▶ [Directive] In the data below, change "suitcase icon" to "luggage icon" in everything from the line containing "Click the notebook with pen icon" down to the line containing "Screen dimensions: 978x400 coord(858,32)", and leave every other word untouched. Give back only those lines.

[A run of data]
▬▬▬▬▬▬▬▬▬▬
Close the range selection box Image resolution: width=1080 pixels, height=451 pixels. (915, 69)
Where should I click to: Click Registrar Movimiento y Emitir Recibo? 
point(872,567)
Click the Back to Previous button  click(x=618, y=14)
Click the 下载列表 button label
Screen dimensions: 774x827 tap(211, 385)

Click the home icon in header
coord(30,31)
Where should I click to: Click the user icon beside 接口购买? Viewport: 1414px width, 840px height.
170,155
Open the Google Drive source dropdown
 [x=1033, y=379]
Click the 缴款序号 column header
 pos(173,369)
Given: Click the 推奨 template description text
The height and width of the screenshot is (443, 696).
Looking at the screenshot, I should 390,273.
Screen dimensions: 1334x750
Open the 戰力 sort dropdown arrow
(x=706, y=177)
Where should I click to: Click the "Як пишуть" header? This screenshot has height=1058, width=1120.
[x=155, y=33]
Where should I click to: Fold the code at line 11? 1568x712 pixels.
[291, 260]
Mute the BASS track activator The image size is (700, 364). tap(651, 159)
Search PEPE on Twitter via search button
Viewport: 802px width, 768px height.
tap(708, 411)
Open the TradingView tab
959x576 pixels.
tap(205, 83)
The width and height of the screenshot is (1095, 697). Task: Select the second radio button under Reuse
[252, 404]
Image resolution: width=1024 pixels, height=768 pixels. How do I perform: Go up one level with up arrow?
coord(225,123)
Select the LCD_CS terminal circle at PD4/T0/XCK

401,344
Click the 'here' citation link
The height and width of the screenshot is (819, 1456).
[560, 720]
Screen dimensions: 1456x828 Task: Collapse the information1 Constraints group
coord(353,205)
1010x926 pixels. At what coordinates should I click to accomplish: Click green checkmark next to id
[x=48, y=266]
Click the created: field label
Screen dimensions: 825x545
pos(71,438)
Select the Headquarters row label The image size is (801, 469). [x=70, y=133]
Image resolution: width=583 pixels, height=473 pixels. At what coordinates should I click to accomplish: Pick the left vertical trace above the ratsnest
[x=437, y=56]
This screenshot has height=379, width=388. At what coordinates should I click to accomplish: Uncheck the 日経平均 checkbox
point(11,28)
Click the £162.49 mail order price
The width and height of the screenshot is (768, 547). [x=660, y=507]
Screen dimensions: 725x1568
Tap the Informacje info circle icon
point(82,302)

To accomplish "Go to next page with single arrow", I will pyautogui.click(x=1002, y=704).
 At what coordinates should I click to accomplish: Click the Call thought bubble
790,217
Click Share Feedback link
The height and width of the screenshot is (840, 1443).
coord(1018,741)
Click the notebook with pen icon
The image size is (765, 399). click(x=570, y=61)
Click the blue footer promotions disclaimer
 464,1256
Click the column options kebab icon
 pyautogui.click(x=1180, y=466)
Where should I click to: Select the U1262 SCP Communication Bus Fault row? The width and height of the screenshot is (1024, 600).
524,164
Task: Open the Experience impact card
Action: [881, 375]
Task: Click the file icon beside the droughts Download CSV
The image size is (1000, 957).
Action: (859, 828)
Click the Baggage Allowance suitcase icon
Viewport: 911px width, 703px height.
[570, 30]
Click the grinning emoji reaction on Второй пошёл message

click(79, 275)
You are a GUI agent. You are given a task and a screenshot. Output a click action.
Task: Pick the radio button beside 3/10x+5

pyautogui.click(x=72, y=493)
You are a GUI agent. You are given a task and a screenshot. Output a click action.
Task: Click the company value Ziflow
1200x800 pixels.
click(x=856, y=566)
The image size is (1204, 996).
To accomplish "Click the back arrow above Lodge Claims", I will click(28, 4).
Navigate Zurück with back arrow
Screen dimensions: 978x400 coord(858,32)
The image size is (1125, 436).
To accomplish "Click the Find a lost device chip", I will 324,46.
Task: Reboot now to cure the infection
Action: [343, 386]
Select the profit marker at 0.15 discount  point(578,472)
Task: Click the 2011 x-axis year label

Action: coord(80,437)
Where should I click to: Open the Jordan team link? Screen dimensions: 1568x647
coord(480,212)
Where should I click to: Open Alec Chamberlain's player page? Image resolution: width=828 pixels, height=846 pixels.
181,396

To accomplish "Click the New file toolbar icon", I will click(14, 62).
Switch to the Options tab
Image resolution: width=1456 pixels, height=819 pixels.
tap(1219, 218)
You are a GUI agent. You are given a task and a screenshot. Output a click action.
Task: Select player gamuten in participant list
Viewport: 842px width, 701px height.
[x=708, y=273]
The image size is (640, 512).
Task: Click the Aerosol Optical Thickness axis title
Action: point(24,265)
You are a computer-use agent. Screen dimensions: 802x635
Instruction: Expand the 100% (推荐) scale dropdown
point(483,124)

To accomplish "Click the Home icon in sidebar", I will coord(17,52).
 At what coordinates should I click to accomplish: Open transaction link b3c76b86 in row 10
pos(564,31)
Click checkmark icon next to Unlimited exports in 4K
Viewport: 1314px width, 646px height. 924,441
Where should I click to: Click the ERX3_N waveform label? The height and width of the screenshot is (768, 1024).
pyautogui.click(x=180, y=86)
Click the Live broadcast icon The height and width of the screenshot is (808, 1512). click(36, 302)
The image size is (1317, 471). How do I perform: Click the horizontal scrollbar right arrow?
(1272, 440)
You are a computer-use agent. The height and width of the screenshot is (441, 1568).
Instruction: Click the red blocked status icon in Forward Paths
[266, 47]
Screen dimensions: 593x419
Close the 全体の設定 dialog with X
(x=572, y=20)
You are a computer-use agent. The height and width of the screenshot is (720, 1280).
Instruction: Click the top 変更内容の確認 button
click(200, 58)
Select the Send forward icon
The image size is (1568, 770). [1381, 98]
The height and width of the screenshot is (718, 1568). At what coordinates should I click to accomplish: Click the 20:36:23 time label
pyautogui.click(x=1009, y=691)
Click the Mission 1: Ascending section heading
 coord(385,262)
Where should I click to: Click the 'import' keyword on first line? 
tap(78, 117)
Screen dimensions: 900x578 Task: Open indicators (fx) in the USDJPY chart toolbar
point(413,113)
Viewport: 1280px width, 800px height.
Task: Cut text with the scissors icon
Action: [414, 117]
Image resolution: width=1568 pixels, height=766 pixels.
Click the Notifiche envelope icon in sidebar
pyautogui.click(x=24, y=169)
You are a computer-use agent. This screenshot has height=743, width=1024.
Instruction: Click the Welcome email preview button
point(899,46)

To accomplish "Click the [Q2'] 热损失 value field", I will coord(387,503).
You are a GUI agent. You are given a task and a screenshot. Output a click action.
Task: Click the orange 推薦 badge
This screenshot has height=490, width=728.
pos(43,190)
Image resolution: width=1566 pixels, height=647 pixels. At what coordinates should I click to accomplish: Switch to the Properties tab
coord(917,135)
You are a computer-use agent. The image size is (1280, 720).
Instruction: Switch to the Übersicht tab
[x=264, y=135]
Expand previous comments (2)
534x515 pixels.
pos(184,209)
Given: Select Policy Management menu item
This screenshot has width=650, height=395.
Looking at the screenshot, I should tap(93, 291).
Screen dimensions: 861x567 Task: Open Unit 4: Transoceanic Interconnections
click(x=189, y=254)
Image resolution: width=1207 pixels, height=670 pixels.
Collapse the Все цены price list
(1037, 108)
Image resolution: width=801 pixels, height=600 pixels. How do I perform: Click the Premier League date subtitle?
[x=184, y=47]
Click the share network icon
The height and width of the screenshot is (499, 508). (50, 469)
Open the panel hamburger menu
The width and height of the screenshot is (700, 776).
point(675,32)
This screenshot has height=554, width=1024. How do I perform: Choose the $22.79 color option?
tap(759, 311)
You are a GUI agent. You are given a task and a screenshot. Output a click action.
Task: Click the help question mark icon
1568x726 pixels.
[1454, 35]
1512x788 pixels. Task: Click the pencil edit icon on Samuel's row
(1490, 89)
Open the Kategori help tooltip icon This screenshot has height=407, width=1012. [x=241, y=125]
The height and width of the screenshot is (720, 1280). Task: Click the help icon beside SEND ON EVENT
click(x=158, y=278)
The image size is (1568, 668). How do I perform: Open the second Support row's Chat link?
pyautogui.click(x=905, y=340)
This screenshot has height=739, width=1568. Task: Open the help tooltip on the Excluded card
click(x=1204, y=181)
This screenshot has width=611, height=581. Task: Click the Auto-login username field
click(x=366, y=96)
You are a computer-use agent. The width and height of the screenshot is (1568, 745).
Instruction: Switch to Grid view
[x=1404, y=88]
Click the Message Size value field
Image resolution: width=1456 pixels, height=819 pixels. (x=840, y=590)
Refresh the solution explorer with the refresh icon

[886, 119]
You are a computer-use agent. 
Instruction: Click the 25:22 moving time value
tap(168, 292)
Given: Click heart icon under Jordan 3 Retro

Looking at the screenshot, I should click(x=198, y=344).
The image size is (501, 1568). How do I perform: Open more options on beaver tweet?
▬▬▬▬▬▬▬▬▬▬
▶ [Complete answer]
Click the notebook with pen icon
The image size is (765, 399). click(x=570, y=61)
Click the blue footer promotions disclaimer
 464,1256
Click the column options kebab icon
 pyautogui.click(x=1180, y=466)
Where should I click to: Select the U1262 SCP Communication Bus Fault row? The width and height of the screenshot is (1024, 600).
524,164
Task: Open the Experience impact card
Action: [881, 375]
Task: Click the file icon beside the droughts Download CSV
The image size is (1000, 957).
Action: (859, 828)
Click the Baggage Allowance luggage icon
Viewport: 911px width, 703px height.
[570, 30]
Click the grinning emoji reaction on Второй пошёл message

click(79, 275)
You are a GUI agent. You are given a task and a screenshot. Output a click action.
Task: Pick the radio button beside 3/10x+5

pyautogui.click(x=72, y=493)
You are a GUI agent. You are given a task and a screenshot. Output a click action.
Task: Click the company value Ziflow
1200x800 pixels.
click(x=856, y=566)
The image size is (1204, 996).
To accomplish "Click the back arrow above Lodge Claims", I will click(28, 4).
Navigate Zurück with back arrow
Screen dimensions: 978x400 coord(858,32)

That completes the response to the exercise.